Records excerpted from a collection
=== Begin Enclosure ===

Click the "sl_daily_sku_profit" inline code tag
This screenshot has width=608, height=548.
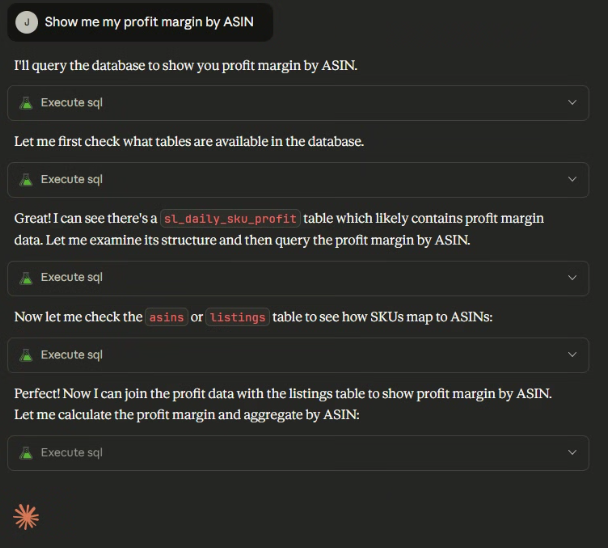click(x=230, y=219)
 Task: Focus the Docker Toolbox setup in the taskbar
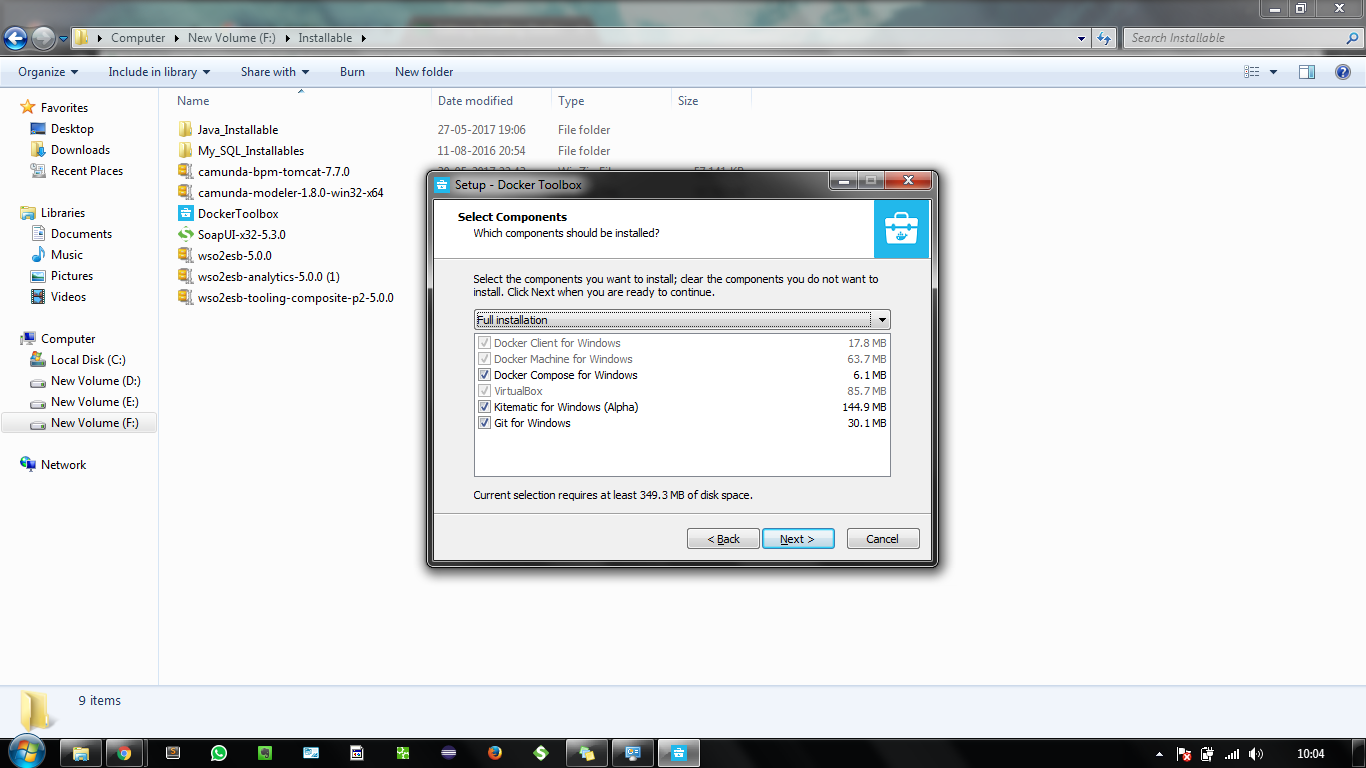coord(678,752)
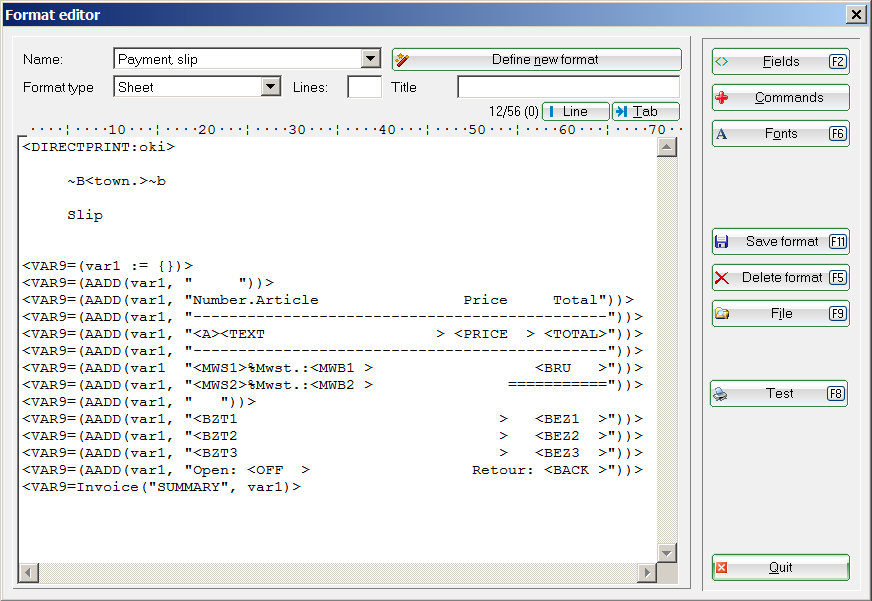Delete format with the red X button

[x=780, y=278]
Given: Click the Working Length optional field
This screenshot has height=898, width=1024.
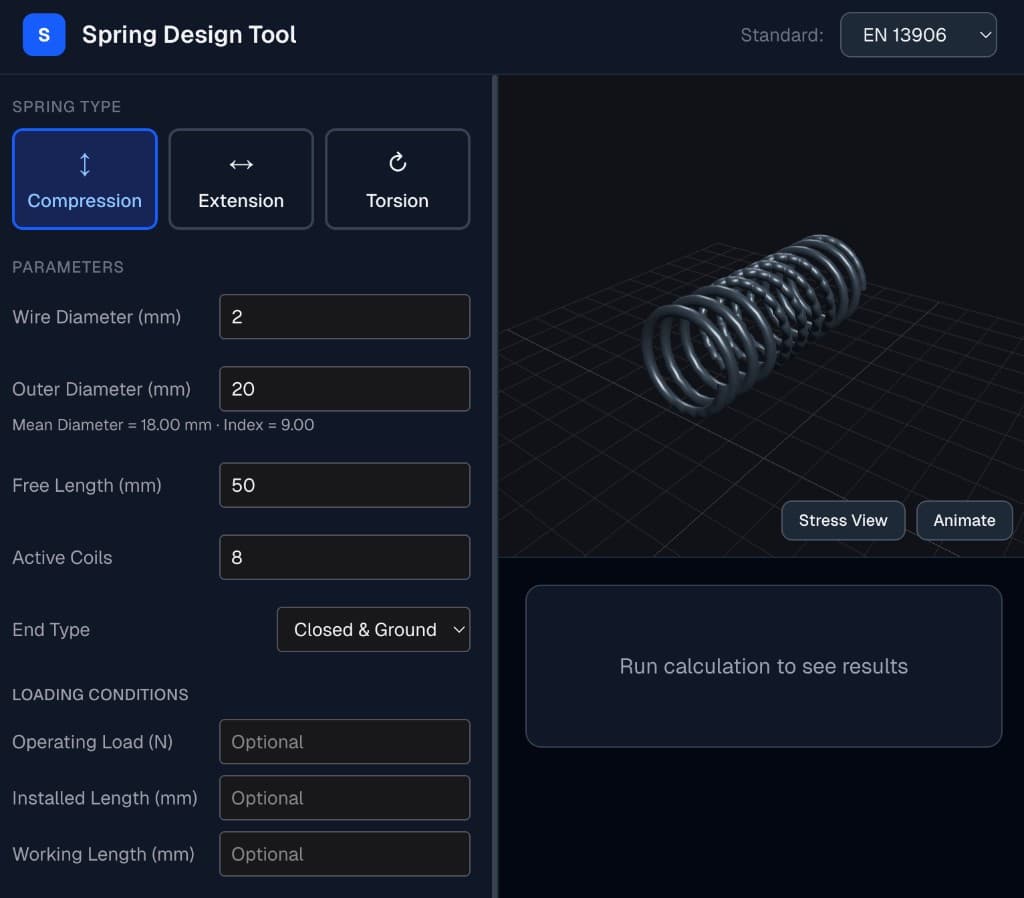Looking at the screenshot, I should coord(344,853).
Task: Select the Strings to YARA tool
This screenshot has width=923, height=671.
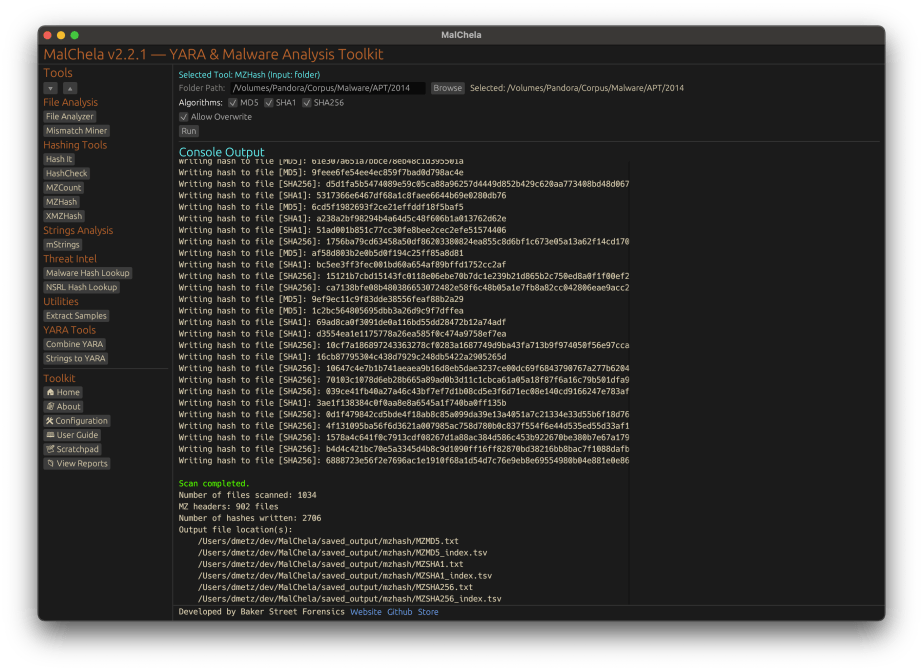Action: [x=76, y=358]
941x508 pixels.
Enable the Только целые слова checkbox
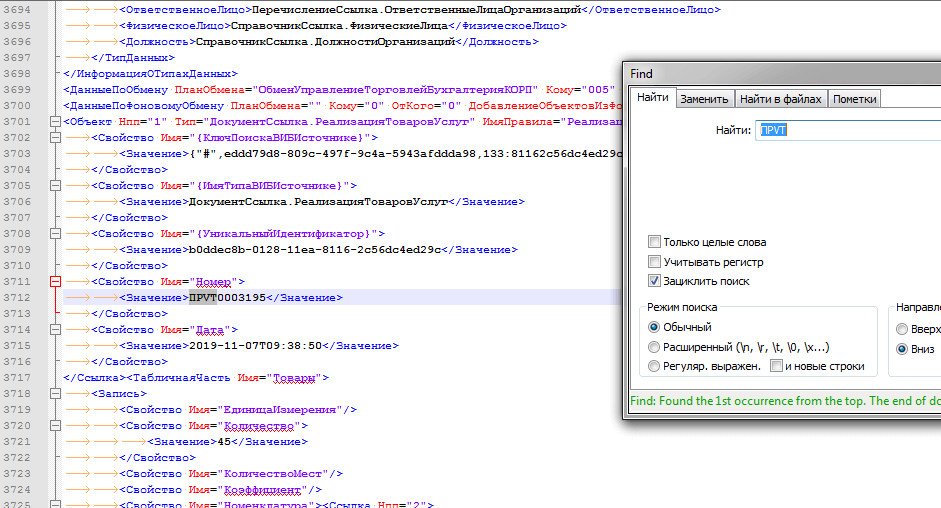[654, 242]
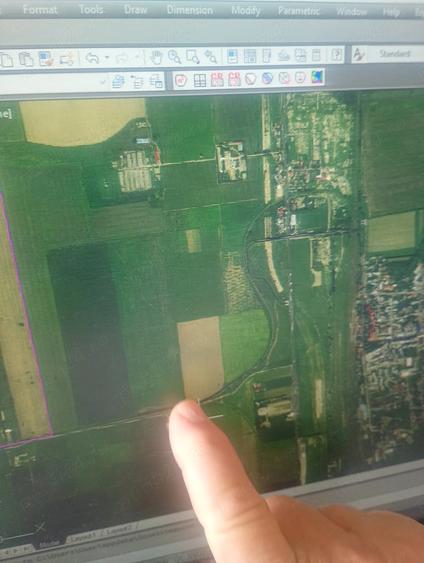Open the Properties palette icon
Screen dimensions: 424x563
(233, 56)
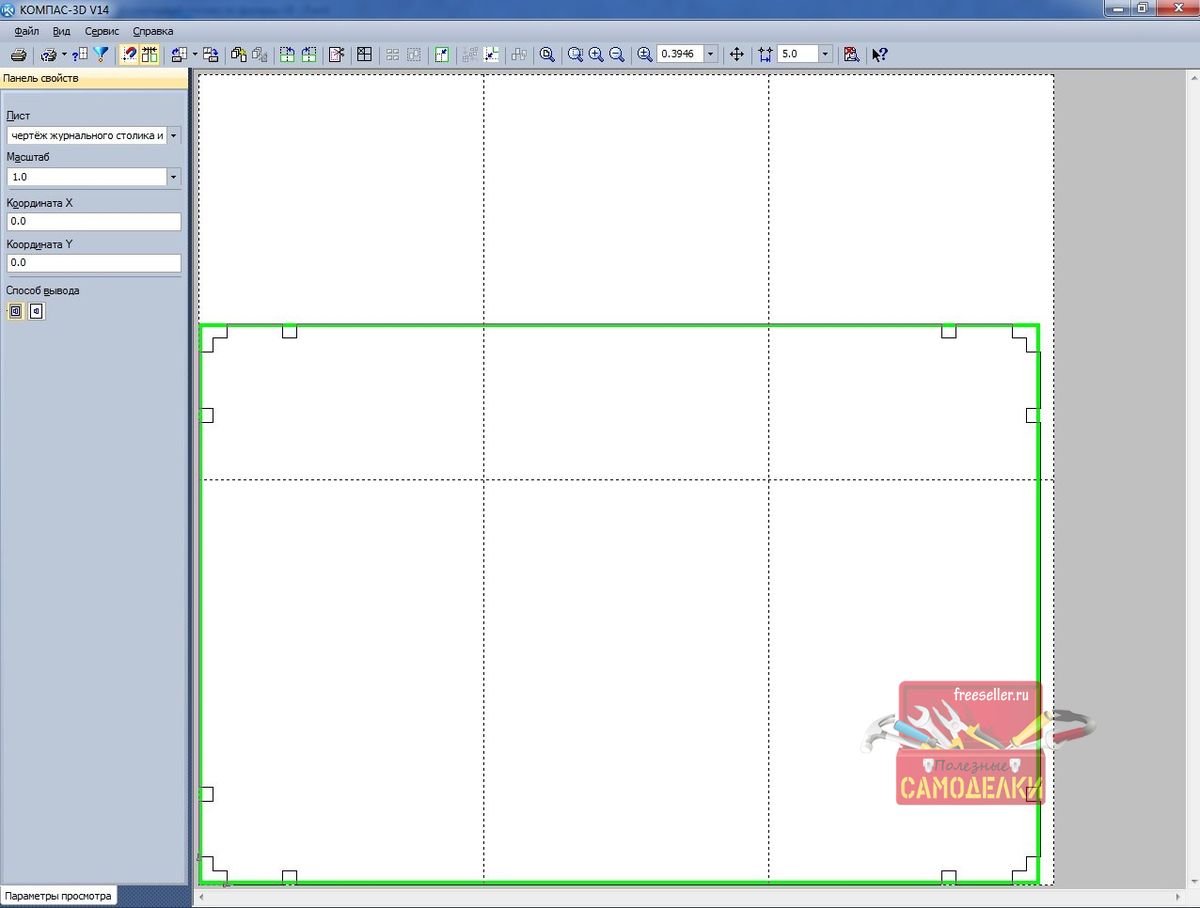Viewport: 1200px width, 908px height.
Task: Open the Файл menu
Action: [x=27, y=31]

=== End Enclosure ===

§ WHAT THE TASK ASKS
What must be output is the exact run of lines from the one holding "Task: Select the Strings to YARA tool" through the end of the entries above, both ends included, minus the pictures.

§ TASK RESULT
Task: Select the Strings to YARA tool
This screenshot has width=923, height=671.
Action: [x=76, y=358]
941x508 pixels.
Enable the Только целые слова checkbox
[654, 242]
Open the Properties palette icon
Screen dimensions: 424x563
(233, 56)
Viewport: 1200px width, 908px height.
Task: Open the Файл menu
Action: [x=27, y=31]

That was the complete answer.